Do you know how hard it is to build a house? You have to buy land, create a blueprint, budget for materials, hire contractors, secure permits, meet building code requirements … It doesn’t sound like the sort of thing you’d take on as a class project.
Right?
In 1958, 23 women built a house. From scratch. For a grade. Ed Loewenstein, the famed modernist architect, was teaching a course at the Woman’s College (now UNC Greensboro). The class description: Give home economics and art design majors “a real working knowledge of the problems they would face in making homes.” Loewenstein brought in professionals to assist, but the design, construction oversight, and decorating were all student-run. It was, according to Loewenstein expert Patrick Lee Lucas from the University of Kentucky, “a gargantuan project for a student.”
And yet, they pulled it off. Students dealt with new technology (Dishwashers! Garbage disposals!). Some of the women supervised construction crews.

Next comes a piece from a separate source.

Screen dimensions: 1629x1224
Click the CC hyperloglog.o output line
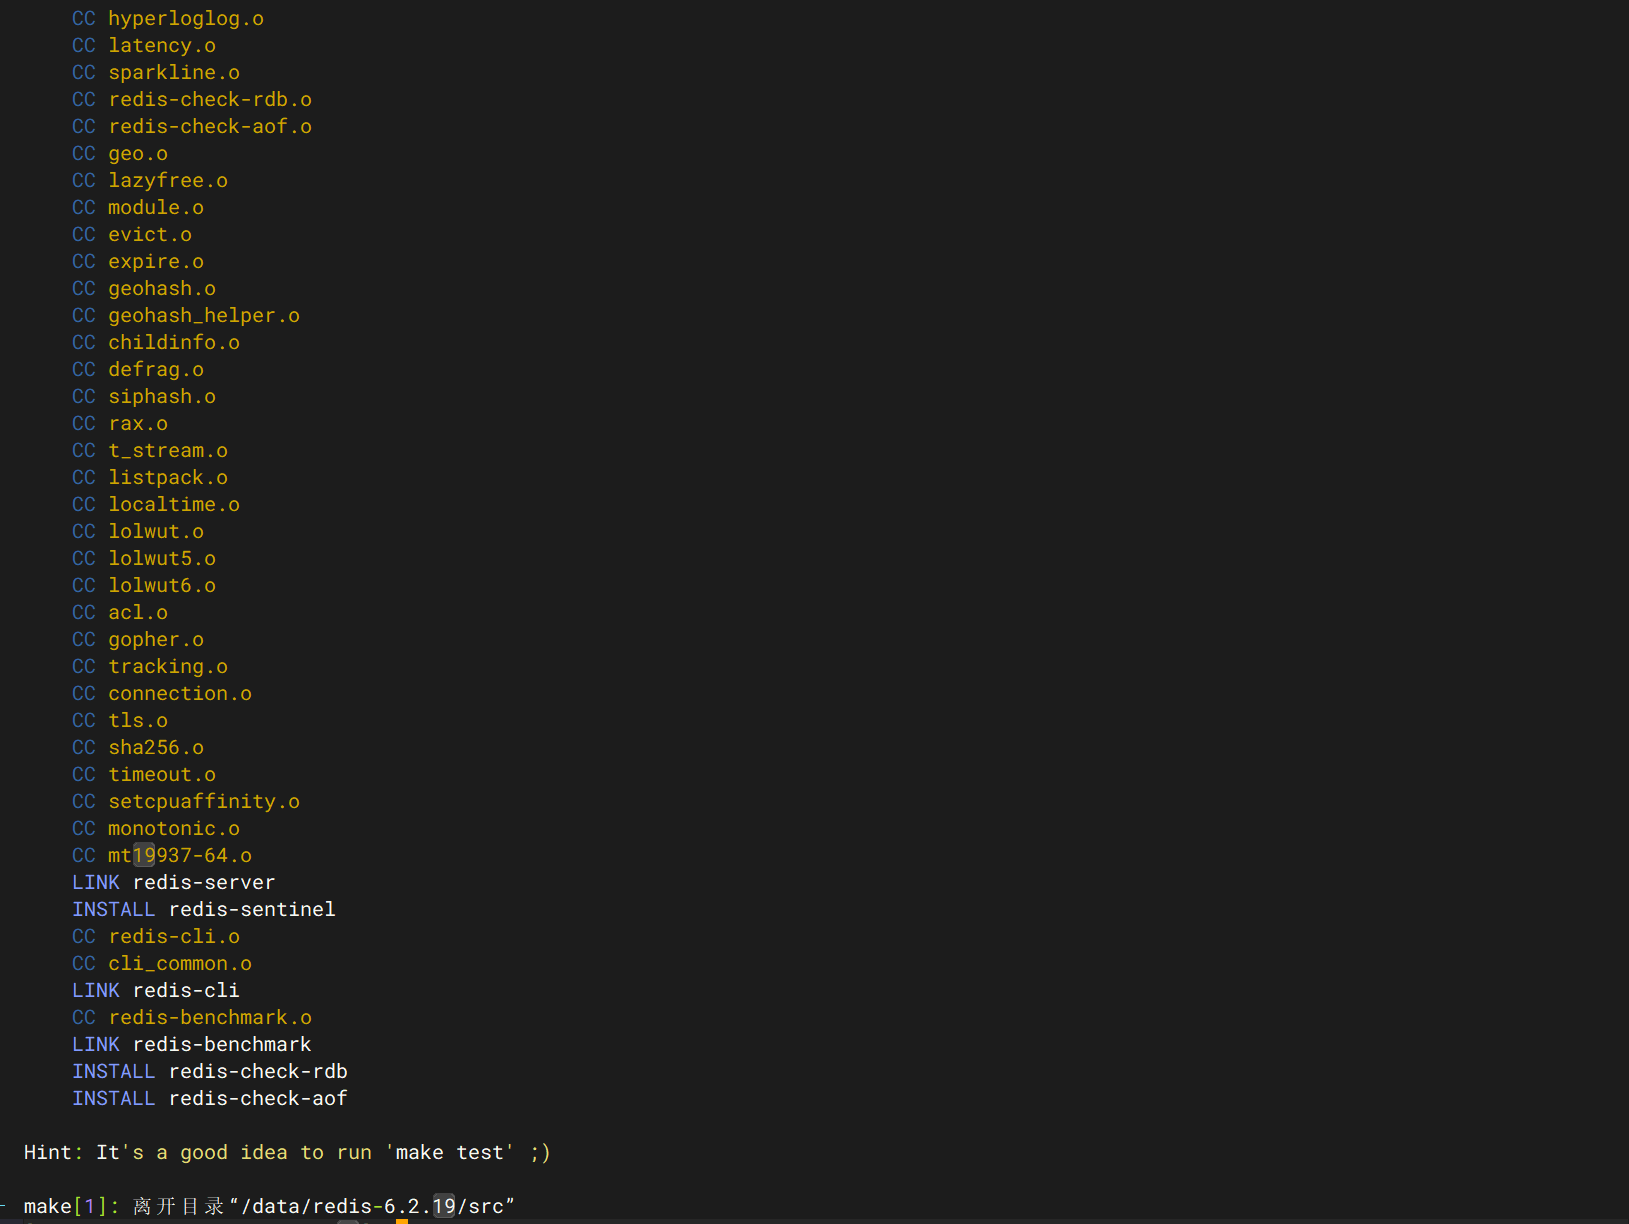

Others furnished the house with little in the way of a budget. “Students can ask for a lot of things adults can’t ask for,” Lucas says, “and usually can get them.”
The groundbreaking in Greensboro’s Irving Park neighborhood attracted a lot of attention. Duke Power gave the home an award for electrical excellence. WUNC-TV broadcast the dedication. The governor’s wife cut the ribbon. The college called it the Commencement House, on account of the fact that many of the students were seniors.
The house was praised as modern, although the instructors told the students that “it should not be so radical as to make it unmarketable.” Hence, it was built to be sold for around $30,000 (roughly a quarter-million dollars today) and was made from cypress and reclaimed brick, with a carport, foyer, balcony, three bedrooms, and two baths. Soon after its completion, the Commencement House sold, and a family moved in. It was torn down in 2010 to make room for condos on Elm Street, but for decades, it stood, even after its story faded, being exactly the thing that it was built to be: a home.